Squalene-Tetrahymanol Cyclase Expression Enables Sterol-Independent Growth of Saccharomyces cerevisiae

Biosynthesis of sterols, which are considered essential components of virtually all eukaryotic membranes, requires molecular oxygen. Anaerobic growth of the yeast Saccharomyces cerevisiae therefore strictly depends on sterol supplementation of synthetic growth media. Neocallimastigomycota are a group of strictly anaerobic fungi which, instead of containing sterols, contain the pentacyclic triterpenoid “sterol surrogate” tetrahymanol, which is formed by cyclization of squalene.
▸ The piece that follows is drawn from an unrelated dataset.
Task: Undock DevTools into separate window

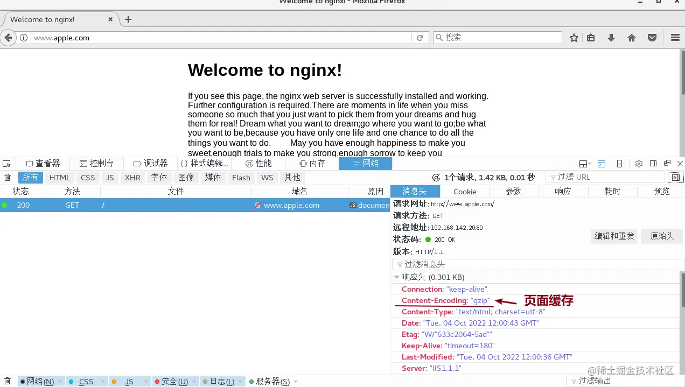Action: tap(666, 163)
Here, we demonstrate that expression of the squalene-tetrahymanol cyclase gene TtTHC1 from the ciliate Tetrahymena thermophila enables synthesis of tetrahymanol by S. cerevisiae. Moreover, expression of TtTHC1 enabled exponential growth of anaerobic S. cerevisiae cultures in sterol-free synthetic media. After deletion of the ERG1 gene from a TtTHC1-expressing S. cerevisiae strain, native sterol synthesis was abolished and sustained sterol-free growth was demonstrated under anaerobic as well as aerobic conditions. Anaerobic cultures of TtTHC1-expressing S. cerevisiae on sterol-free medium showed lower specific growth rates and biomass yields than ergosterol-supplemented cultures, while their ethanol yield was higher. This study demonstrated that acquisition of a functional squalene-tetrahymanol cyclase gene offers an immediate growth advantage to S. cerevisiae under anaerobic, sterol-limited conditions and provides the basis for a metabolic engineering strategy to eliminate the oxygen requirements associated with sterol synthesis in yeasts. IMPORTANCE The laboratory experiments described in this report simulate a proposed horizontal gene transfer event during the evolution of strictly anaerobic fungi. The demonstration that expression of a single heterologous gene sufficed to eliminate anaerobic sterol requirements in the model eukaryote Saccharomyces cerevisiae therefore contributes to our understanding of how sterol-independent eukaryotes evolved in anoxic environments. This report provides a proof of principle for a metabolic engineering strategy to eliminate sterol requirements in yeast strains that are applied in large-scale anaerobic industrial processes. The sterol-independent yeast strains described in this report provide a valuable platform for further studies on the physiological roles and impacts of sterols and sterol surrogates in eukaryotic cells.